Please lay out the records as a numbered list, skipping blank lines: begin at the line that has "Clear the dropdown selection with the X icon" and stop after the one that has "Screen dimensions: 1568x761". Leave the pictures out of the answer.

* **SUPPLIED RECORDS**

+++++

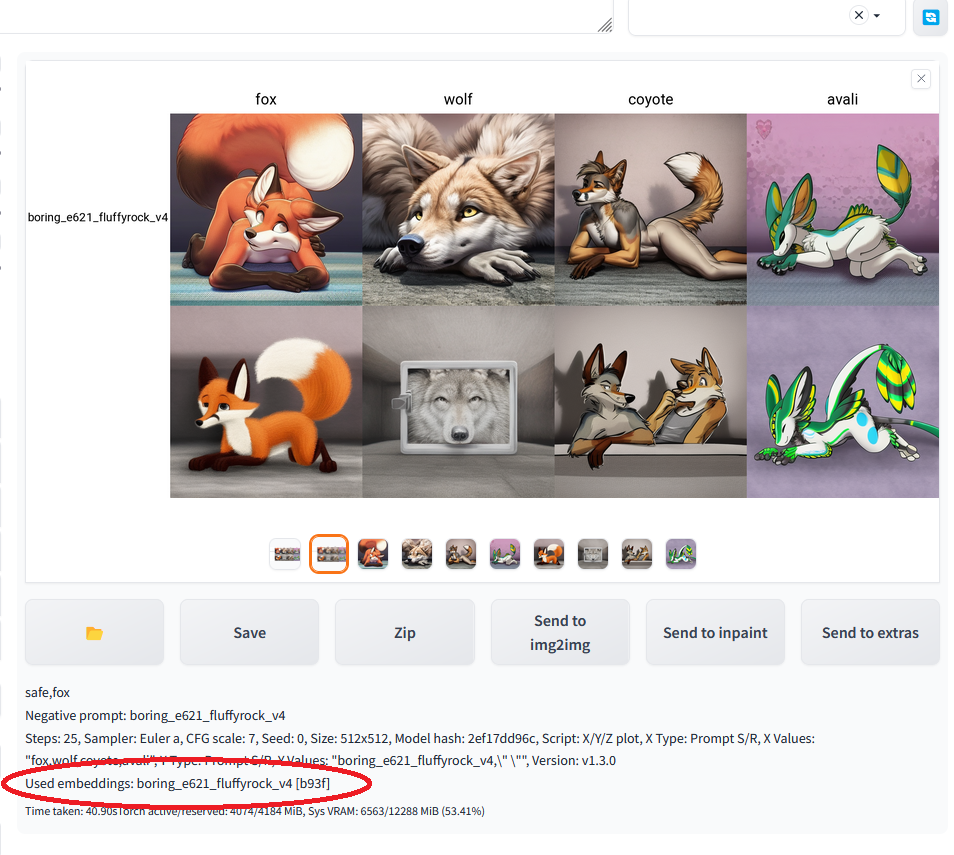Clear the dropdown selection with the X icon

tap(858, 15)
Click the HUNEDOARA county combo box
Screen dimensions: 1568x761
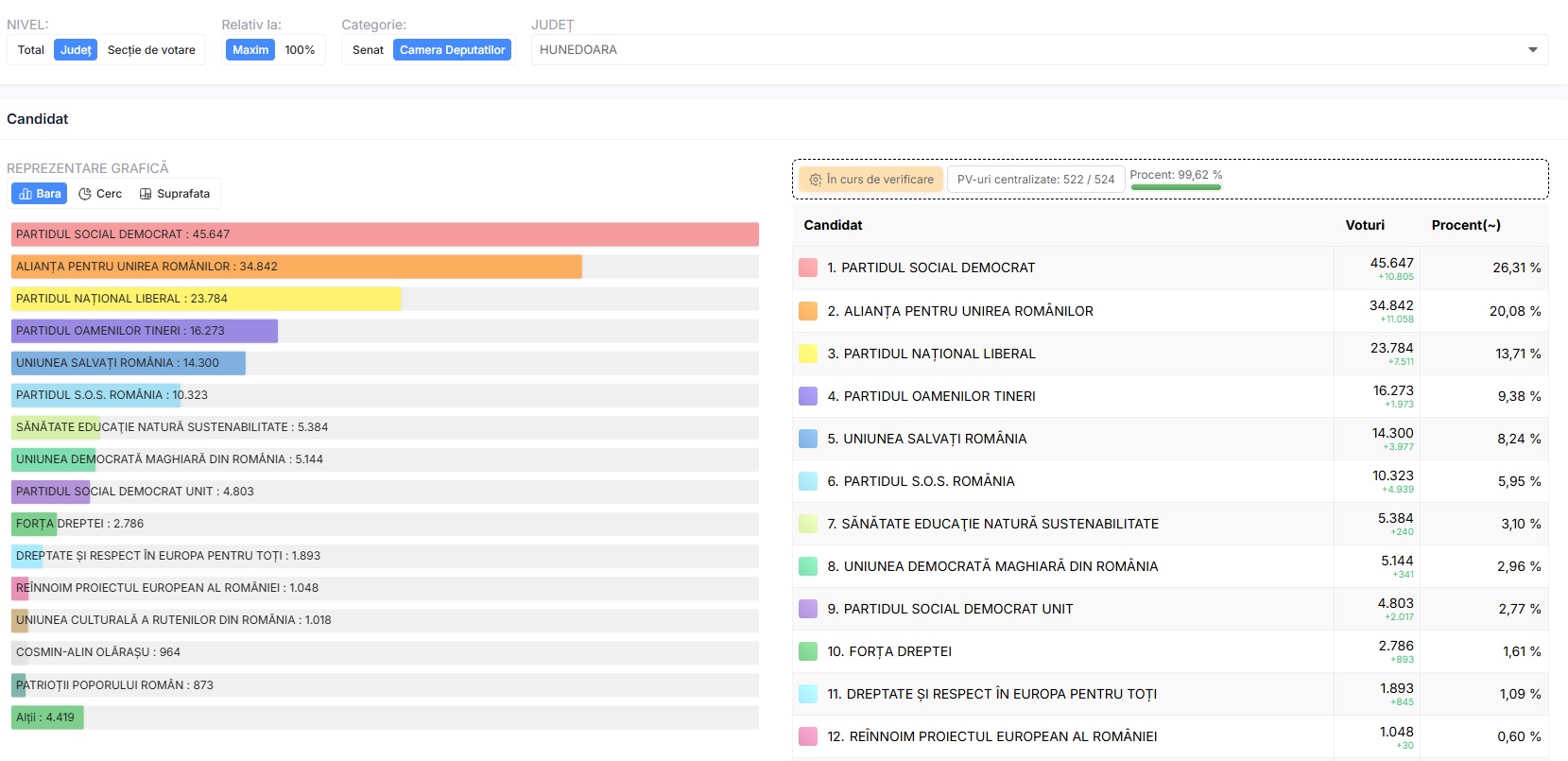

+++++

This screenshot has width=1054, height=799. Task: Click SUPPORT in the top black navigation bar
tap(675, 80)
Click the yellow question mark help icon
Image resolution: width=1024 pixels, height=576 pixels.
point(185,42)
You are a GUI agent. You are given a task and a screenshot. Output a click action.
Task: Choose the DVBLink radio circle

+++++

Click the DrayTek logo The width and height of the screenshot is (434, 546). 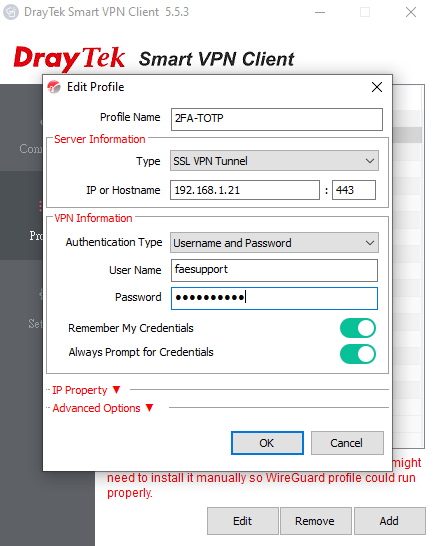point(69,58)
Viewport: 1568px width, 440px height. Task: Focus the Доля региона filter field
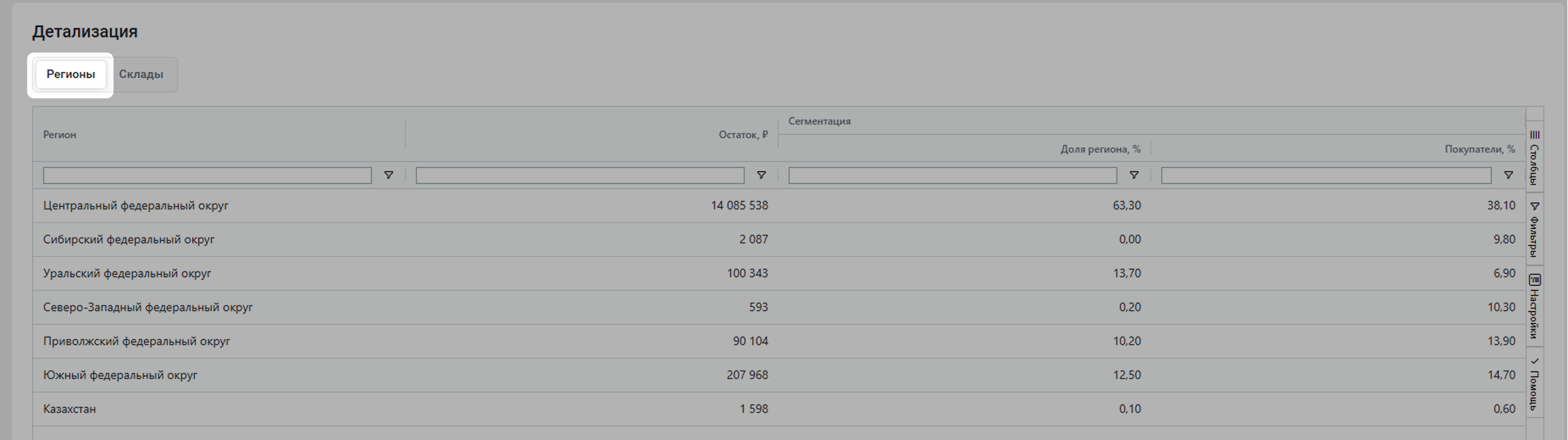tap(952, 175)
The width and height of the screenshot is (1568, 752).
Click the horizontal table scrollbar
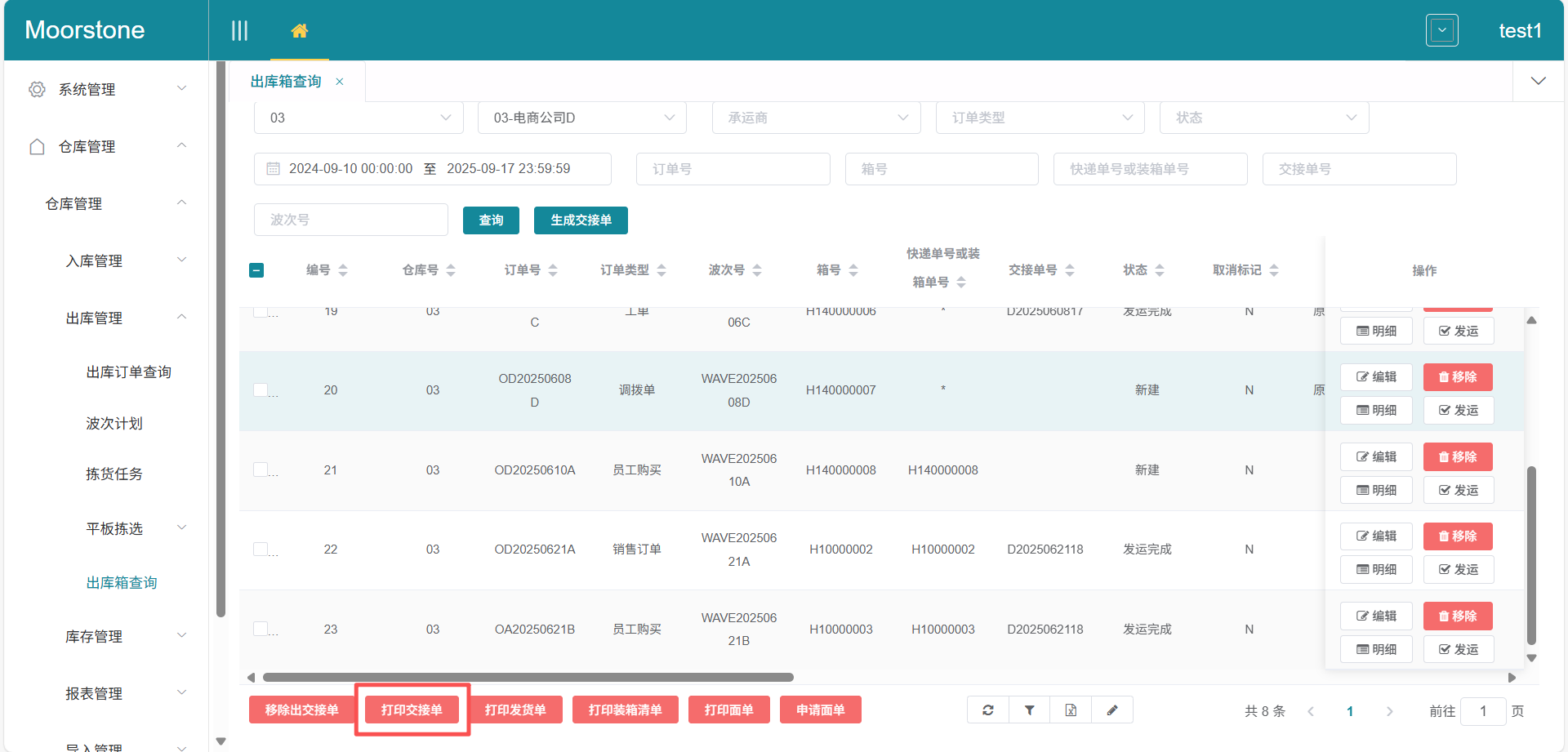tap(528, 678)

+++++

* **OUTPUT OF THE TASK**
1. Clear the dropdown selection with the X icon
2. tap(858, 15)
3. Click the HUNEDOARA county combo box
4. Screen dimensions: 1568x761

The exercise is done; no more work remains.